Monday, 6 May 2013

Can we say it is memory leak?

This is a 3 hours test, got these charts from GC log.


Andreas Kral ? I would rather go for the heap used then the GC pauses..
Plot the gc graph and make a line at the beginning low and a line at the right end low after the last full GC. Measure the gap in MB or GB,then get a tool like yourkit and find the class that fits closest to the gap.



Peter Booth ? Maybe. It depends on your context. A memory leak in Java is a situation where your code is retaining references to objects that are no longer needed, and so the garbage collector doesn't collect those objects.

What are the JVM startup arguments?

Your GC usage graph looks similar to what we see when an app is started with an Xms value lower than the Xmx, and so begins with a small heap size, and periodically resizes the heap (increases it.) Can you produce a chart that clearly marks the Full GC events?

If you continue to drive realistic traffic at your app does the upward trend in heap usage continue, or does it stabilize? Are the JVM settings used here similar to real world production settings for this app? Is the traffic similar to real world traffic?

Also, the other chart shows GC pauses of over 1 second. For a batch oriented system this might be unimportant, whereas for an internet based web app this is probably unacceptable. Is this an issue in your situation?

I ask these questions because this isn't a black and white question- you can have an app that is memory hungry and has a GC profile identical to your chart, but which quickly plateaus. If your heap is sized too low then this would provoke an OutOfMemoryError and fail, but with the right sized heap would perform OK.

Oleg Gusak ? The other thing to know is what garbage collector your app uses. For parallel collector plotting old gen size after Full GC over time would tell you if size of live object in old gen is growing - and that would indicate a memory leak.


Reddy Sravan ? There are two issues in your case. The memory is not enough for the amount of load u are running, this will be identified from GC pauses graph, the pause time increasing along the test
This memory unavailability will impact several things, Heap, logging, CPU etc
I also see the used memory graph, bottom end is increasing i,e GC is retaining objects inside memory which could be due to heap being low or a memory leak

There is two ways to analyze from here
1) take stderr logs and look for GC application failures and how much free nursery vs tenured (if not enough try increasing heap size and run test again)
2) take heap dumps and look for any objects staying in memory and growing over time, talk to developer to resolve the issue

Satyanarayana Murty Pindiproli ? Agree with peter and Sravan. Though analyzing heap dumps will take a long time to identify the culprit objects if there really is a leak. It could be caching as well in application which is causing these objects to be reatined. So its application specific. I would suggest taking heap histograms after specific time intervals and compare those to see which objects are increasing. Use the Heap dump to look for the reference graphs and your developers should be able to fix it. Also take a look at Perm Size for the Applications. If that is getting filled up quickly; that results in collections too. Proper resizing for perm size will help. If the GCs are minor collections then you shouldnt have a problem with memory leak , but if they are full collections on tenured then yes , you are promoting and need to address that.

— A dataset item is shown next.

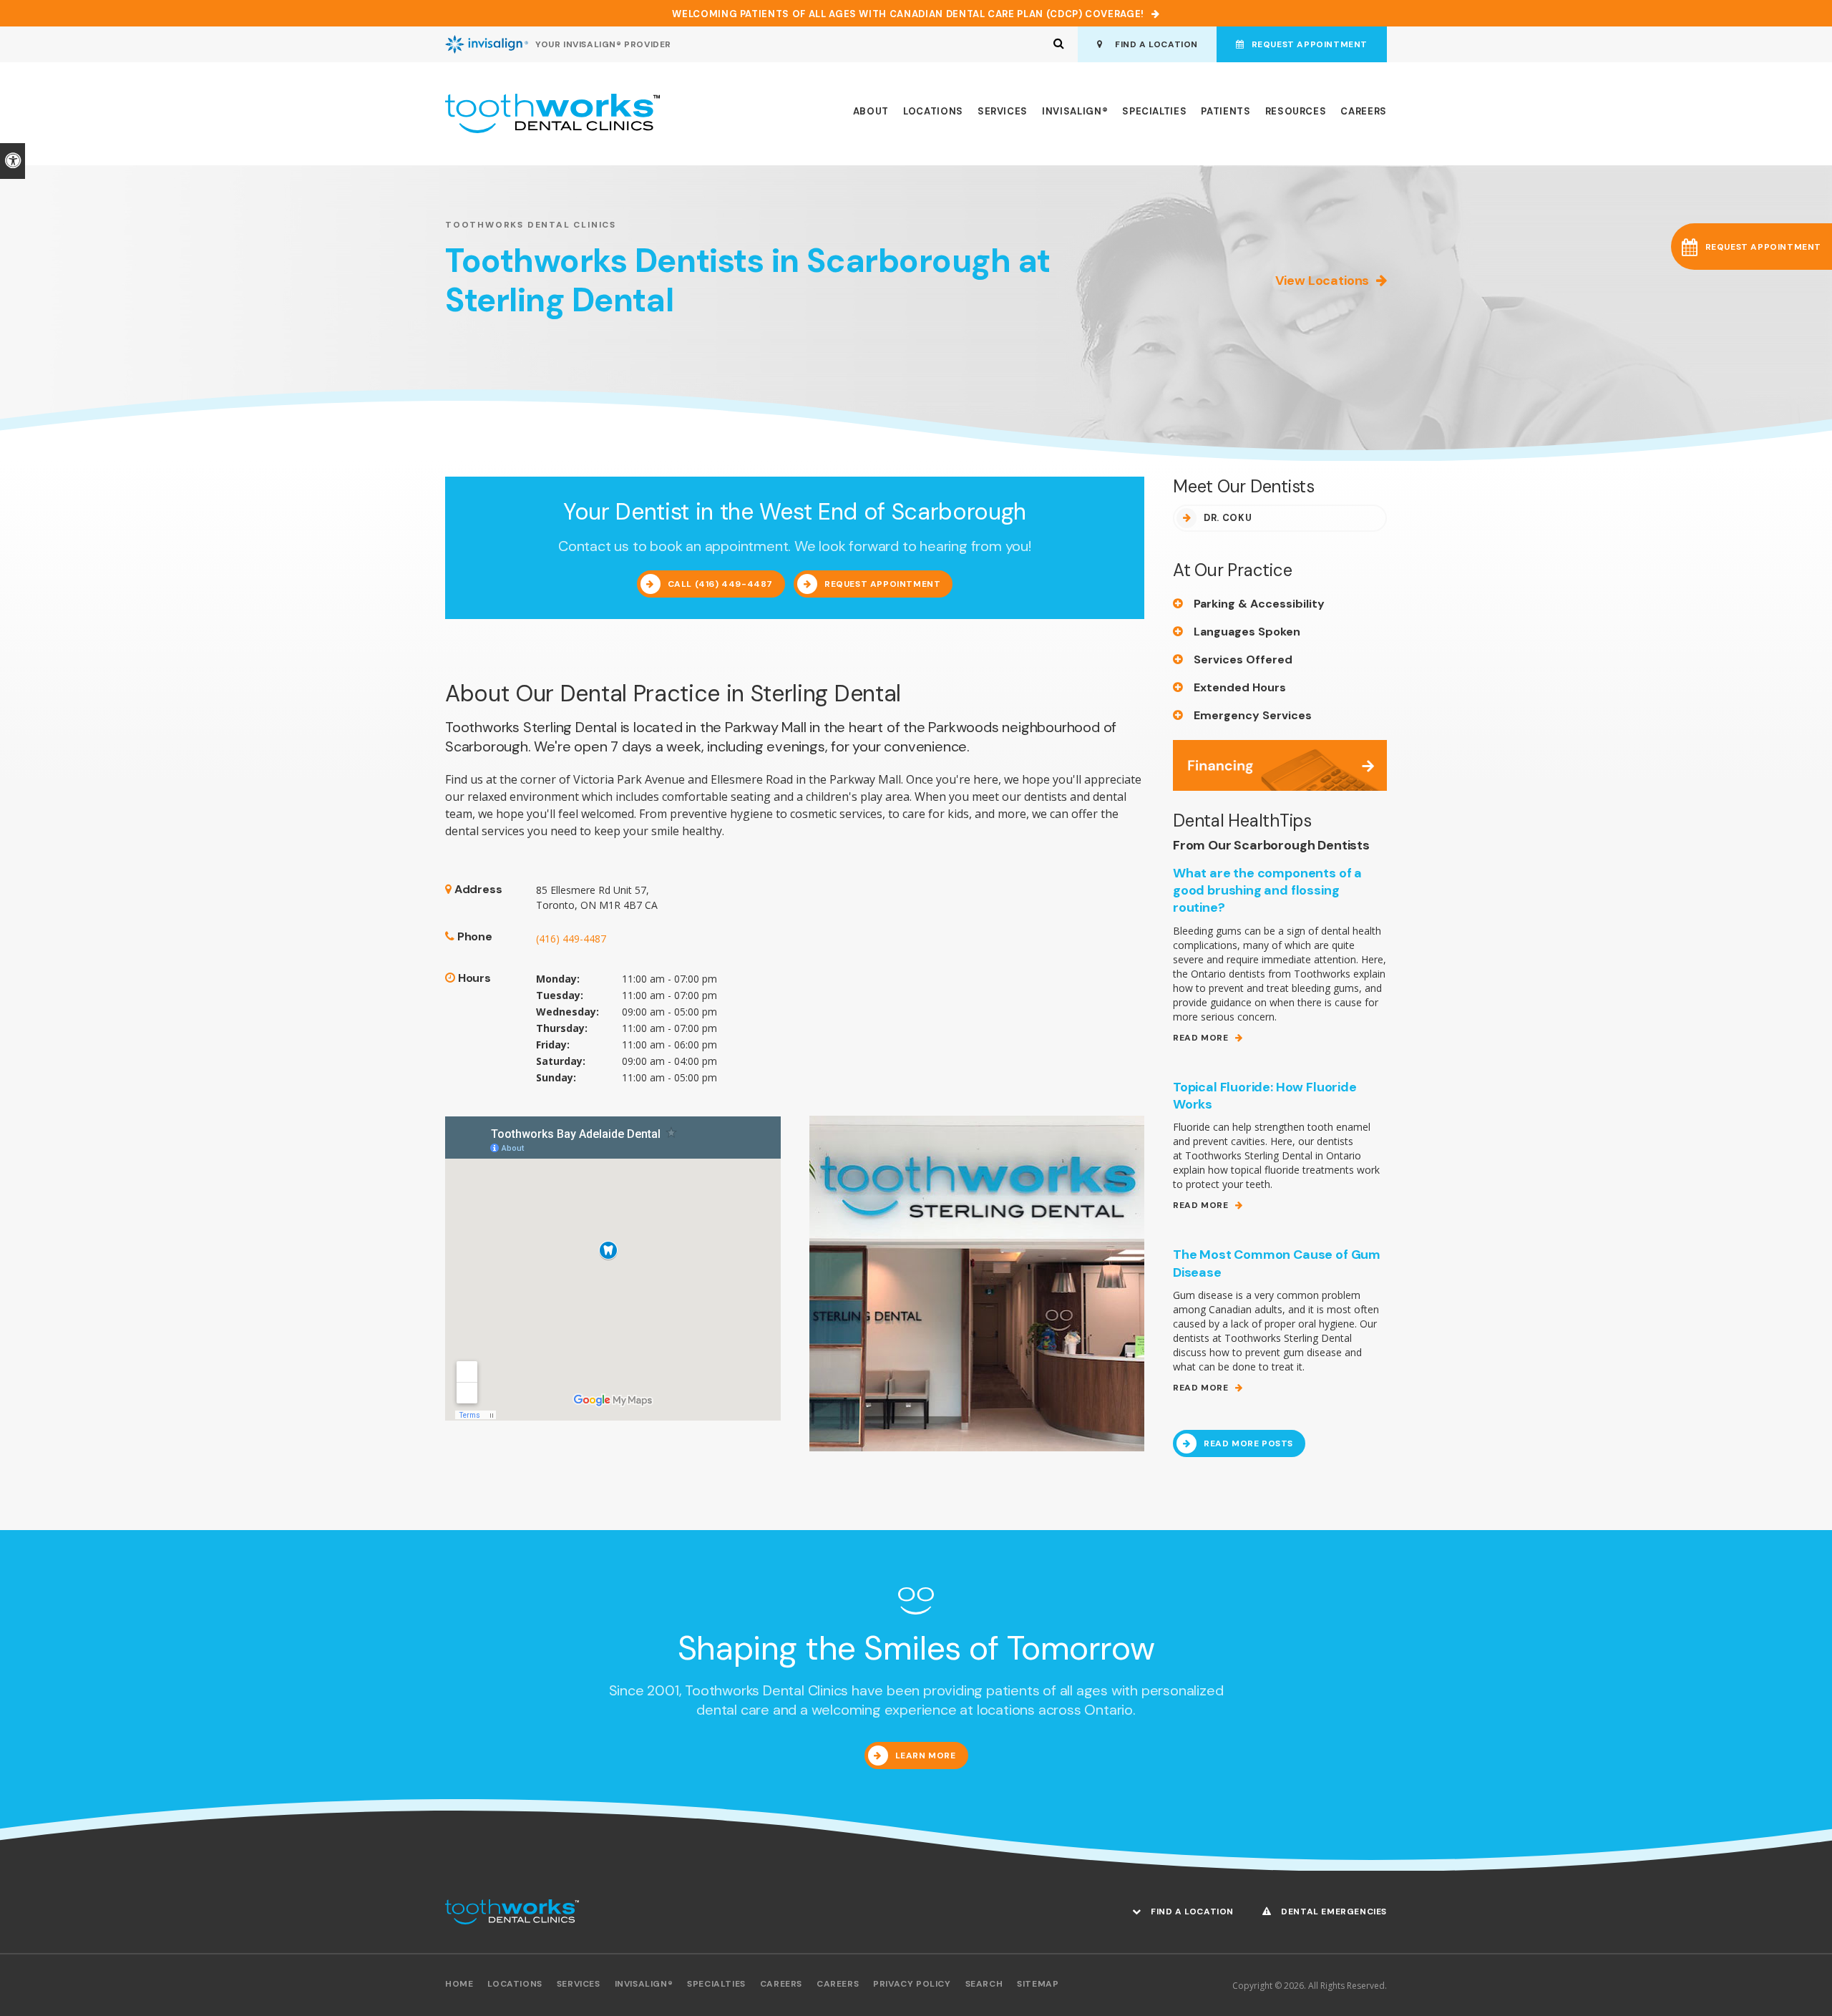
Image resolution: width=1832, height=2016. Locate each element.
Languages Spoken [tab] (1247, 631)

Peter Booth ? The easiest way to detect the cause of a memory leak is with the Eclipse Memory Analyzer toolkit. Run your app with one of XX:+HeapDumpOnOutOfMemoryError or
-XX:+HeapDumpOnCtrlBreak and trigger a heap dump, then open the hprof file with MAT and you will be able to see the cause of heap growth.

Satyanarayana Murty Pindiproli ? I think it may not be not easy to trigger so much of traffic on the development environment. Probably using the same switches on the test evnvironment would help easily identify. App Memory requirements seem to low anyways, so he can run this in dev environment ..

Sun:
Ran a longer test ~15hours



Satyanarayana Murty Pindiproli ? I think the Charts can be explained ; but only you can confirm. The use of 2GB during the initial 6 hours mean that there are garbage objects are already in the Tenured Generation. Probably Weblogic or ap startup creating all these objects. After around 6 hours, further promotion or the nature of the VM Switches did cause a Full GC. The drop in Memory Usage for Tenured is significant which shows you had a lot of grbage objects in the Tenured in the first place. If you look at the heap stats for the remaining time duration it shows somewhere in the 750 Meg - 1Gig range which is what your application typically needs. I think triggering a Full GC on the VM before the Test would be a good idea. The drop in rate i believe is due to the Full GC ; which again picks up as soon the GC is completed. If you look at the Promotions pattern in the Log files and Map it , i am sure it will line up with a spike near the time of Full GC. I do not think you have a memory leak[ Tenured Generation doesnt go up after GC ] , a memory leak would show an increasing Tenured Generation as the Objects keep piling up.